EXERCISE — In the passage below on screen time and ADHD symptoms, translate this sentence into Spanish: "Additionally, higher parental screen exposure may result in increased screen exposure for children."
Start of DOCUMENT TEXT
We also found that children whose parents limited their screen time to less than 2 h per day and required parental permission for screen use had significantly lower SNAP-IV scores, indicating fewer ADHD-related symptoms. This highlighted the importance of parental control over screen use, as previously reported by Zhou et al. and Dy et al., who both found that parental involvement in screen time regulation was associated with reduced ADHD symptoms in children [10,14]. These findings are consistent with those of Vaidyanathan et al., who suggested that children with more regulated screen time exhibit less pronounced ADHD behaviors, emphasizing the protective role of active parental supervision [13]. In contrast, our study found that children who spent 5 h or more on screens exhibited higher levels of inattention, hyperactivity, and impulsivity compared to those who spent less than 2 h, which highlighted the importance of parental and community education on following the media use guidelines for screen restriction. One other significant factor that may result in more severe ADHD-related symptoms among children is their parents’ daily screen use. Our study found that parents’ using screens for more than two hours a day was significantly associated with higher inattentive scores among children. This observation was also reported by Dy AB [10]. This could be because parental use of screens may disrupt parent–child interactions by reducing parental responsiveness to children’s attention-seeking behaviors, potentially impairing the parent–child relationship. Additionally, higher parental screen exposure may result in increased screen exposure for children.
End of DOCUMENT TEXT
Start of DATA TO EXAMINE
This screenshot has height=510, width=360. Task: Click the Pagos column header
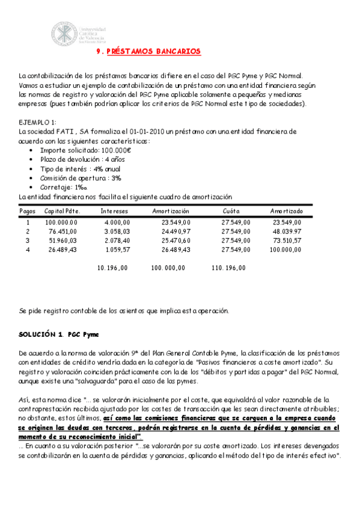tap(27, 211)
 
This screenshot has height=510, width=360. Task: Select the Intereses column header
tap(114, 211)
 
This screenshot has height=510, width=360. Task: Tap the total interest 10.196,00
End of DATA TO EXAMINE
Start of DATA TO EXAMINE
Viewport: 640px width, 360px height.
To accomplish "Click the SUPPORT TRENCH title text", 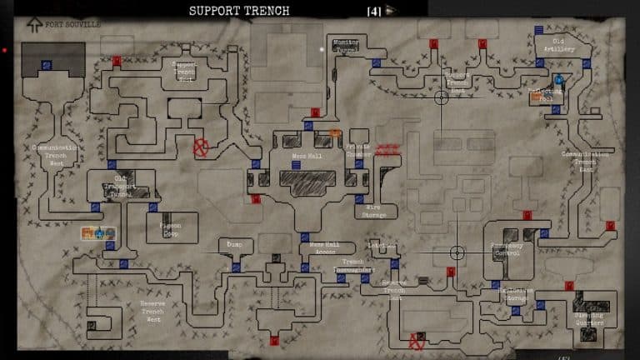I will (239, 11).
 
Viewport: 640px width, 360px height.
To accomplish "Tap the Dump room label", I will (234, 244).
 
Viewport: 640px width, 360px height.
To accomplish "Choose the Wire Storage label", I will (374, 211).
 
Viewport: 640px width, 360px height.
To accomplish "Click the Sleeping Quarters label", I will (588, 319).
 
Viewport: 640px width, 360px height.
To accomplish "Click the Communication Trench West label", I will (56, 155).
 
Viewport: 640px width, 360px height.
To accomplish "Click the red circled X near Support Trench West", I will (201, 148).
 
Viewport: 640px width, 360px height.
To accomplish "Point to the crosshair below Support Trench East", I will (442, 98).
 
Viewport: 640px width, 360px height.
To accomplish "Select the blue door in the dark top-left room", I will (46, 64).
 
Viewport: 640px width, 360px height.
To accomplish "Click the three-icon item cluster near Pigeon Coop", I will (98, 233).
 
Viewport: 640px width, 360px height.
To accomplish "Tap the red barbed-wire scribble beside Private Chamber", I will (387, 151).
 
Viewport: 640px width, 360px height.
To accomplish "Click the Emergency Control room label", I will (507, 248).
End of DATA TO EXAMINE
SOLVED PROBLEM — Además, una mayor exposición de los padres a las pantallas puede dar lugar a una mayor exposición de los niños a las pantallas.